## START Passage provided

9 Principal Component Analysis

9.1 Dimensionality Reduction

The goal of dimensionality reduction is to extract low dimensional representations of high dimensional data that are useful for visualization, exploration, inference, or prediction.

The low dimensional representations should capture key sources of variation in the data.

Some methods for dimensionality reduction include:

Principal component analysis
Singular value decomposition
Latent variable modeling
Vector quantization
Self-organizing maps
Multidimensional scaling

We will focus on what is likely the most commonly applied dimensionality reduction tool, principal components analysis.

9.2 Goal of PCA

For a given set of variables, principal component analysis (PCA) finds (constrained) weighted sums of the variables to produce variables (called principal components) that capture consectuive maximum levels of variation in the data.

Specifically, the first principal component is the weighted sum of the variables that results in a component with the highest variation.

This component is then “removed” from the data, and the second principal component is obtained on the resulting residuals.

This process is repeated until there is no variation left in the data.

## END Passage provided
## START Provided data

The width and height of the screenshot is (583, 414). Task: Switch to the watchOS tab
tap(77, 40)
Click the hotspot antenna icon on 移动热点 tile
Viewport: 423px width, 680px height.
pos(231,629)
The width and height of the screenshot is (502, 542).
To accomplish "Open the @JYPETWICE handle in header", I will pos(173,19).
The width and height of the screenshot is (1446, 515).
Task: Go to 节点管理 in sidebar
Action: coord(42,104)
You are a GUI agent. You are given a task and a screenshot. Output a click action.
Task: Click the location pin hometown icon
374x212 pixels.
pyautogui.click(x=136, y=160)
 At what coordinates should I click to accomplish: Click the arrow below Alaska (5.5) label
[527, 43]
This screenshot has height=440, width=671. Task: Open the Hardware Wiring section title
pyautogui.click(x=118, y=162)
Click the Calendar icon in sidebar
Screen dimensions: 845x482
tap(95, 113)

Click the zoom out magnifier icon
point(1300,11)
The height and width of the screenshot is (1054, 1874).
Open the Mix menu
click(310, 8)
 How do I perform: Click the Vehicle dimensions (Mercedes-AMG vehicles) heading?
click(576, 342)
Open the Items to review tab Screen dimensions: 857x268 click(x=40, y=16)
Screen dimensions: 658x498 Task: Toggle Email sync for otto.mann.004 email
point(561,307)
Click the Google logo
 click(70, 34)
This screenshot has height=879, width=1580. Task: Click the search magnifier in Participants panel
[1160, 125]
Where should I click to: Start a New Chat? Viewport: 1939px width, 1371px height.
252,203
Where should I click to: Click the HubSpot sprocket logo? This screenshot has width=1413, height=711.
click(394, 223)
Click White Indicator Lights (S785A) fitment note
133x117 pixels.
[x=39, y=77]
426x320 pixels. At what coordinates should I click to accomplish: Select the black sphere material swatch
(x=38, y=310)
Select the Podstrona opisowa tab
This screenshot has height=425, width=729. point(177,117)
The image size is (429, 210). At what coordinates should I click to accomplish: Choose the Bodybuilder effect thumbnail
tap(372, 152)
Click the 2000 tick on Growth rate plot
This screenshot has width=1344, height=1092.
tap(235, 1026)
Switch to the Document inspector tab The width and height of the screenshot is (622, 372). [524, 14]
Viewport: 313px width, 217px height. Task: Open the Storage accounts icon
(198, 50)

## END Provided data

Challenges -
1. Answer these questions about the PCA passage:
(a) What should the low dimensional representations capture?
(b) Which dimensionality reduction tool does the passage call likely the most commonly applied?
(c) On what is the second principal component obtained?
2. Begin at the words "The goal of" in the PCA passage and stop after "inference, or prediction.". Write that part out again, changing "exploration" to "discovery".
3. List every method for dimensionality reduction that the PCA passage names.

Worked answers -
1.
(a) Key sources of variation in the data.
(b) Principal components analysis.
(c) On the resulting residuals, after the first component is removed from the data.

2.
The goal of dimensionality reduction is to extract low dimensional representations of high dimensional data that are useful for visualization, discovery, inference, or prediction.

3.
- Principal component analysis
- Singular value decomposition
- Latent variable modeling
- Vector quantization
- Self-organizing maps
- Multidimensional scaling